### Requirement
Can you copy, word for word, everything from the line holding "The width and" through the end of the items, both ends included? Leave the pictures out of your answer.

### Material shown
######

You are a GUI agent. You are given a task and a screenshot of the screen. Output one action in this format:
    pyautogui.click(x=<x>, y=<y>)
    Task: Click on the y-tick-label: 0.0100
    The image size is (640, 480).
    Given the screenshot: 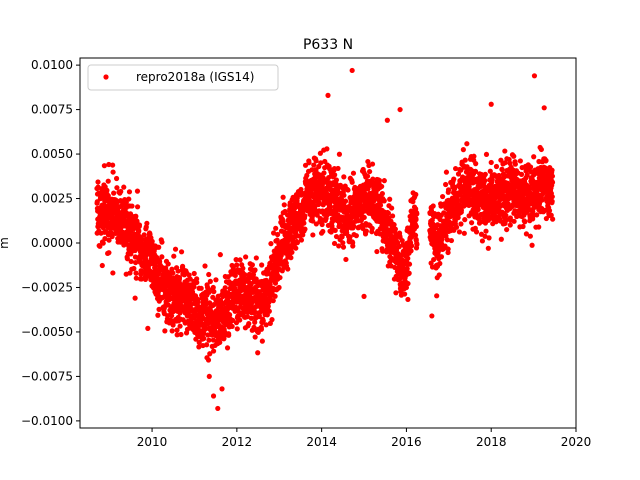 What is the action you would take?
    pyautogui.click(x=52, y=65)
    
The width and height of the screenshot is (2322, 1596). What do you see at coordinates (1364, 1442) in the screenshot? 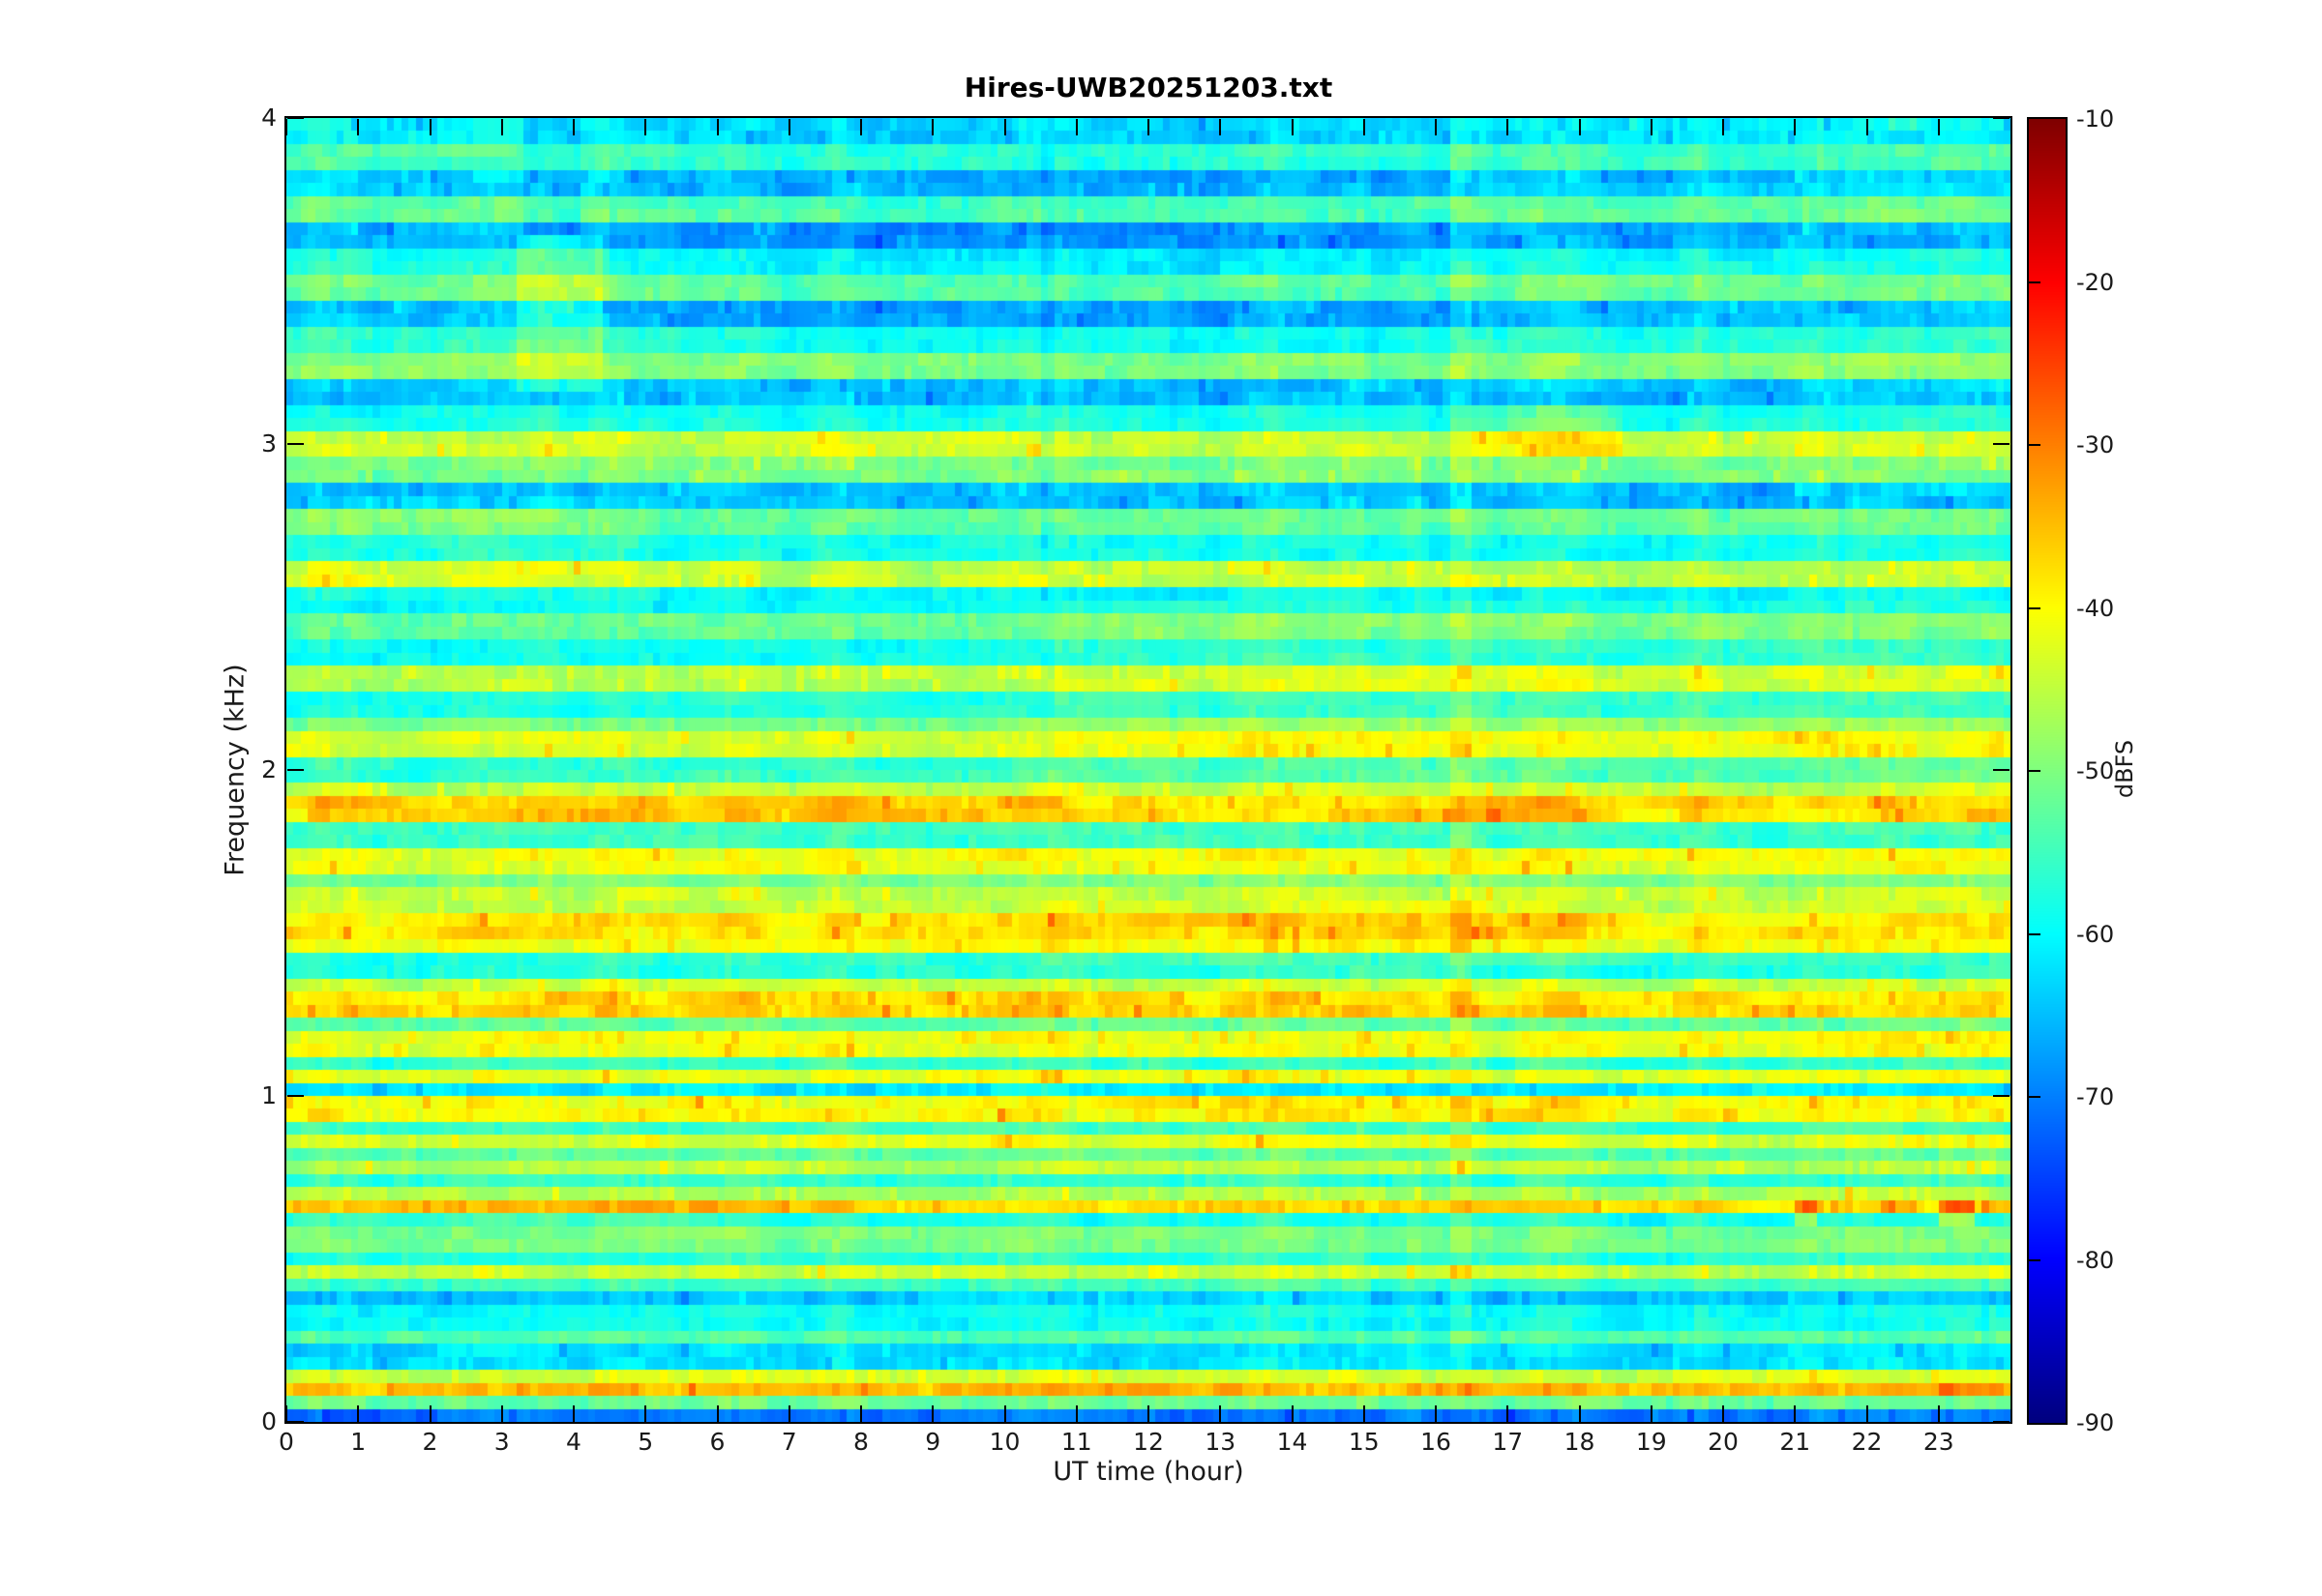
I see `x-tick-label: 15` at bounding box center [1364, 1442].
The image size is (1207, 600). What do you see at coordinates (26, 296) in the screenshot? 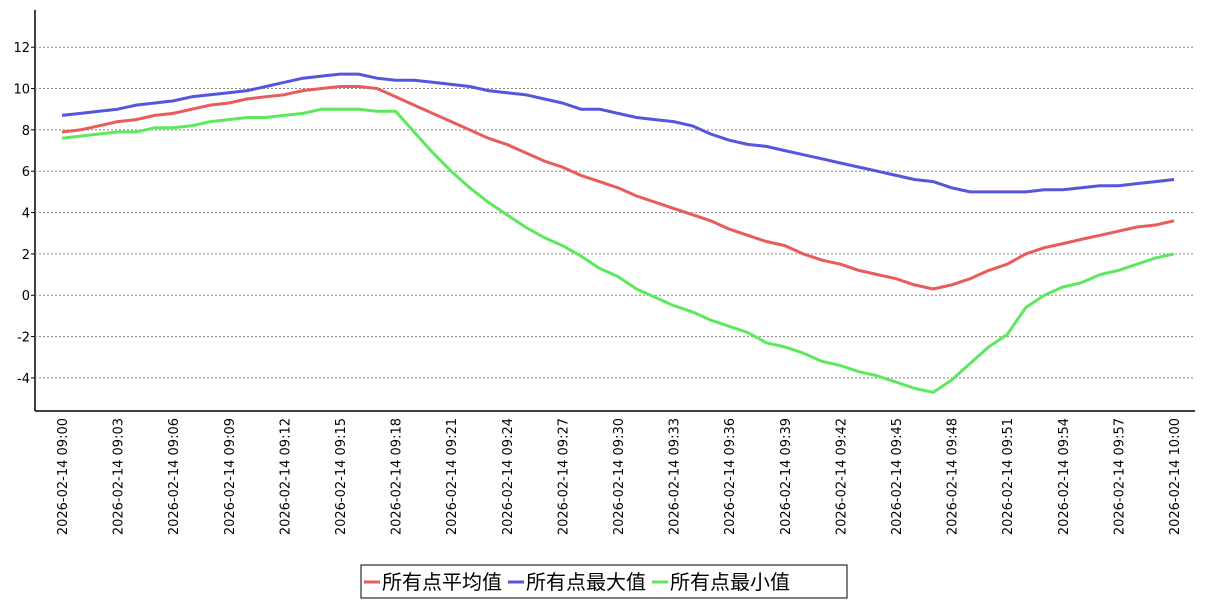
I see `y-tick-label: 0` at bounding box center [26, 296].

######

### Response area
The width and height of the screenshot is (2322, 1596). What do you see at coordinates (1364, 1442) in the screenshot? 
I see `x-tick-label: 15` at bounding box center [1364, 1442].
The image size is (1207, 600). What do you see at coordinates (26, 296) in the screenshot? 
I see `y-tick-label: 0` at bounding box center [26, 296].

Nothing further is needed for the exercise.